LISTE DES TÂCHES:
**A.** D'après le texte sur la jeunesse de Staline, quel emploi Staline trouva-t-il après son renvoi du séminaire ?
**B.** Prolongez le texte sur la jeunesse de Staline à partir de sa dernière phrase.
━━ TEXTE À LIRE ━━
Message non lu par Cinci » jeu. 26 oct. 2017, 16:37

Staline

Une jeunesse de gangster bien différente de l'histoire officielle

La jeunesse de Staline a longtemps été une énigme. Des documents existaient, mais ils avaient été enfouis dans des archives interdites. Il n'existait que des biographies officielles qui mentaient jusque sur sa date de naissance. Après la perestroïka puis la disparition de l'URSS, le britannique Simon Sebag Montefiore a pu mener une enquête sur le terrain et accéder à des documents [...] le futur maître de l'URSS fut un gangster à la vie digne d'un western dans les premières années du XXe siècle, et que c'est sa capacité à procurer illégalement de l'argent au Parti qui séduisit Lénine.

L'image qu'en donne Montefiore est celle d'une petite frappe qui, après une enfance à la Dickens - père cordonnier et alcoolique au surnom évocateur : "Besso le dingue" - devint en quelques années un vrai personnage de western.

Après son renvoi du séminaire - sans doute pour frasques sexuelles et non pour propagande marxiste, comme l'affirmèrent les biographies officielles - Staline trouva un emploi de météorologue à l'observatoire de Tbilissi. Simple couverture, qui cachait une vie proche de celle d'un "parrain de la mafia". Ses spécialités? Hold-up, racket, contrefaçon, enlèvements. Il avait pour cela un homme de main : l'incontrôlable Kamo, qui n'hésitait pas à tuer si nécessaire ...
━━━
━━ INFORMATIONS FOURNIES ━━
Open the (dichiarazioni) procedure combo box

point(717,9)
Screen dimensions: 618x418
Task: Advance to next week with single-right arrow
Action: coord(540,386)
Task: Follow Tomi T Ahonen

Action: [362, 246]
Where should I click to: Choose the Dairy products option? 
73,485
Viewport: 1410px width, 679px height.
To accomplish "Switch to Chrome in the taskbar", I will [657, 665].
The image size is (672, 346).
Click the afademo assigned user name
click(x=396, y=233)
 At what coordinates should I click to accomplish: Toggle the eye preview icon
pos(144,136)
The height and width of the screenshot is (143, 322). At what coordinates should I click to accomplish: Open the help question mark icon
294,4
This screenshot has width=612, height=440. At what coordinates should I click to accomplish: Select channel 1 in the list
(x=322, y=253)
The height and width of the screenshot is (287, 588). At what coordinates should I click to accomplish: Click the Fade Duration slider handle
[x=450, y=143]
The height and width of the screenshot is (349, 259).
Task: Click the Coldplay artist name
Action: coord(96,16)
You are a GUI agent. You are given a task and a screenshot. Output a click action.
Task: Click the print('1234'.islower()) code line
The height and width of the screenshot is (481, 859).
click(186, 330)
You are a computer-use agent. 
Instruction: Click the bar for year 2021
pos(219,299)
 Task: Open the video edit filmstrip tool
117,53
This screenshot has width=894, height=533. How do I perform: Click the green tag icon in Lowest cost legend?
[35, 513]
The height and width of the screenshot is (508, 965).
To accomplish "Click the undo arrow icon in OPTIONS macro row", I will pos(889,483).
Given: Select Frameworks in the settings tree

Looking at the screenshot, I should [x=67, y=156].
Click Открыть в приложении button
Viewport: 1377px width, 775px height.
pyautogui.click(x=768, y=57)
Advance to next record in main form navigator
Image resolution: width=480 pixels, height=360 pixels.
━━━
RÉPONSES CI-DESSOUS:
**A.** Il trouva un emploi de météorologue à l'observatoire de Tbilissi.

**B.**
[...]

Staline était doué. Il savait comme personne semer les limiers les plus aguerris. Grâce à ses identités multiples - il avait une quarantaine de pseudonymes -, grâce aussi à ses talents en matière de travestissement. Plus d'une fois, Staline dut son salut à une robe ou à une perruque ...

De telles qualités ne pouvaient pas laisser indifférents les professionnels de la révolution. Lénine qui le rencontra en 1905 lors d'une réunion du Parti bolchévique,comprit très vite ce qu'il pourrait attendre de cet "as de la conspiration". Le Parti avait besoin d'argent et ses chefs n'étaient pas regardant sur les méthodes. Or Staline n'avait pas son pareil pour braquer une banque ou une diligence. L'un de ses coups les plus fameux fut l'attaque de la Banque d'État à Tbilissi en juin 1907. Un casse meurtrier mais lucratif, qui rapporta l'équivalent de 3 millions d'euros. La presse étrangère s'en fit l'écho. "Catastrophe", titra le quotidien français Le Temps, sans se douter que l'homme de 28 ans responsable de cette "catastrophe" régnerait pendant trente ans sur le plus grand empire du monde. On comprend mieux pourquoi Staline répugnait à parler de sa jeunesse.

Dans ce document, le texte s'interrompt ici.